PROBLEM →
Look in the data below for the line that has "Screen dimensions: 1559x755", then print exactly every line from there through the line that has "Top Hotspots table", leaving pictures out.

SOURCE INFORMATION →

----

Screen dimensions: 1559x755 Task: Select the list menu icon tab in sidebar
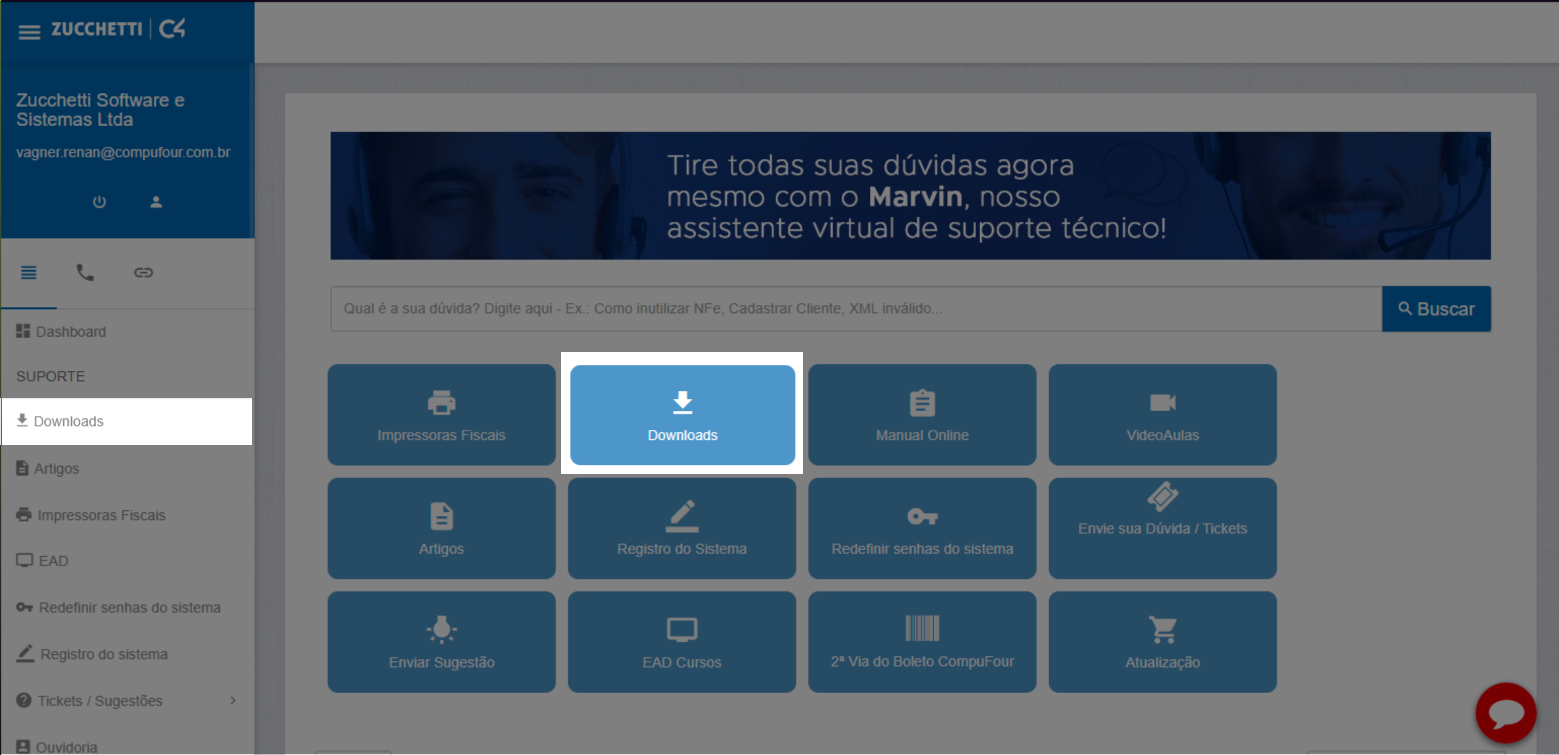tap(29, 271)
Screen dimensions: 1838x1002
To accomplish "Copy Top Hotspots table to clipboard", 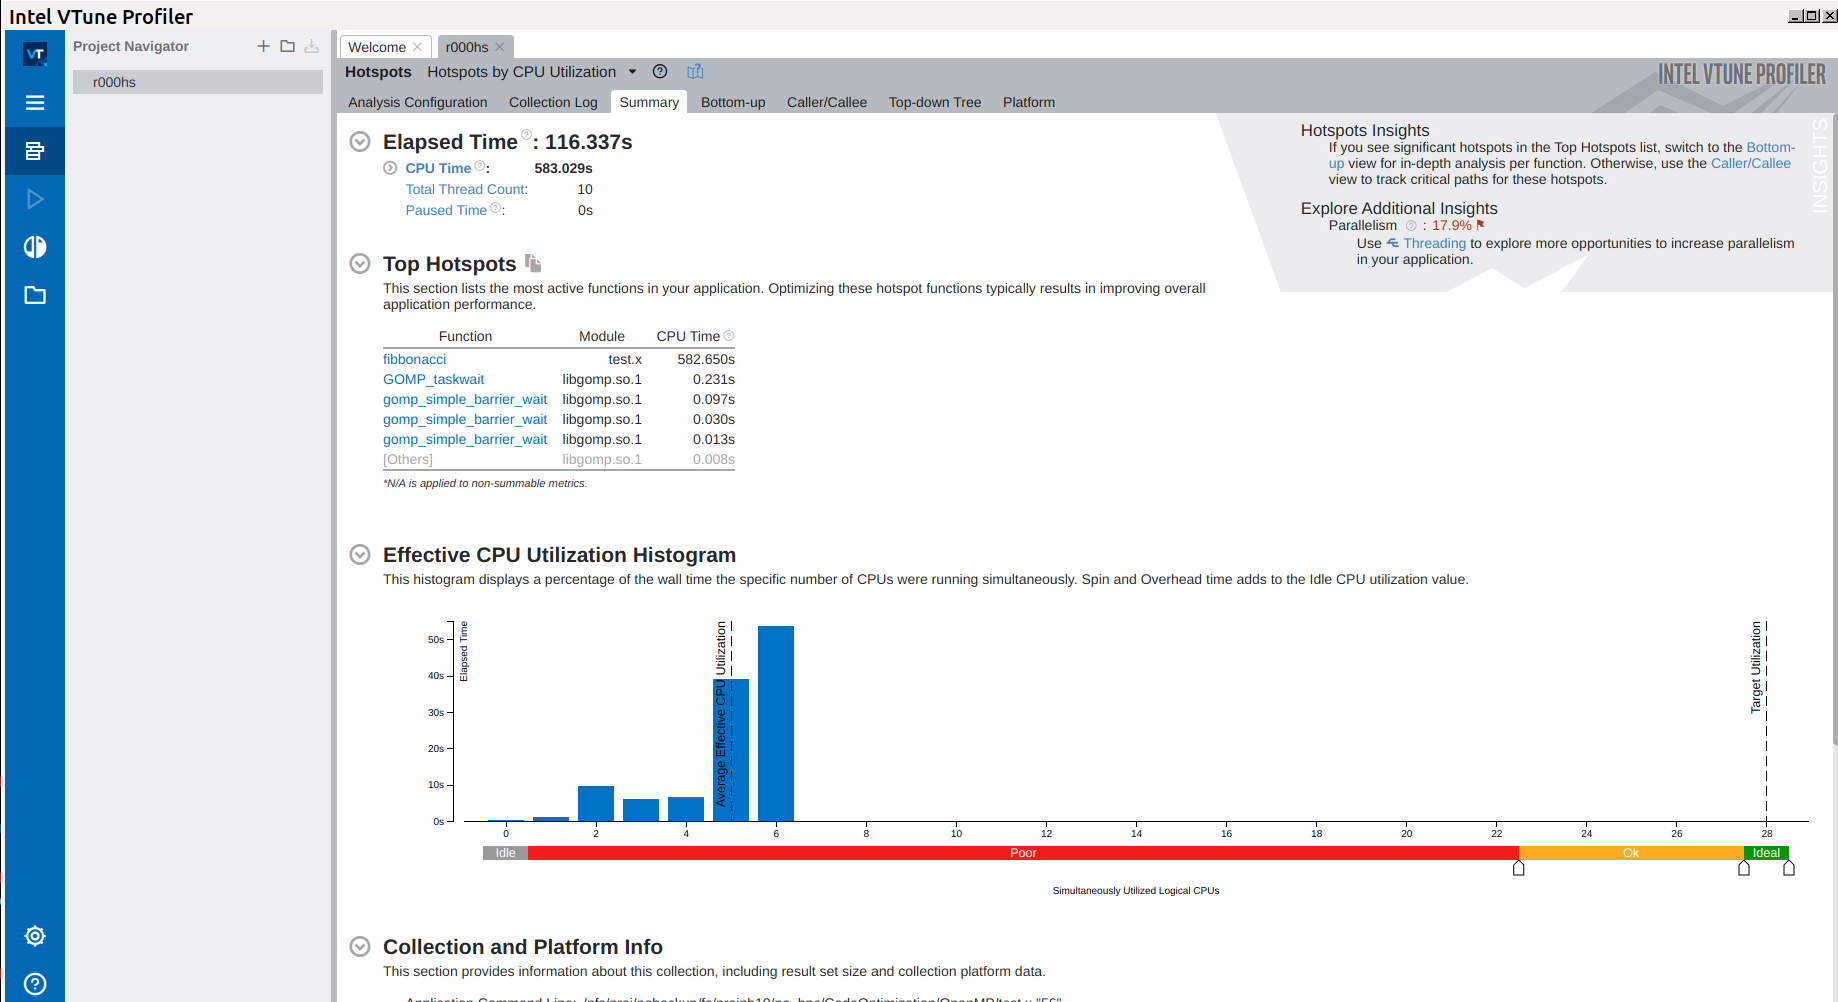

----

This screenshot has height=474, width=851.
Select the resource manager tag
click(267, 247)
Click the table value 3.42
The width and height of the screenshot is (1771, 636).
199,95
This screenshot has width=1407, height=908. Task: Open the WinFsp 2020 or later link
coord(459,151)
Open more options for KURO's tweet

----

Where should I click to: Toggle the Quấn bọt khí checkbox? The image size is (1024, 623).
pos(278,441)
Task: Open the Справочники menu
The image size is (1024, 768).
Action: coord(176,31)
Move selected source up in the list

----

ANSWER FOR THIS EXERCISE →
Screen dimensions: 1559x755 Task: Select the list menu icon tab in sidebar
tap(29, 271)
Screen dimensions: 1838x1002
To accomplish "Copy Top Hotspots table to clipboard", 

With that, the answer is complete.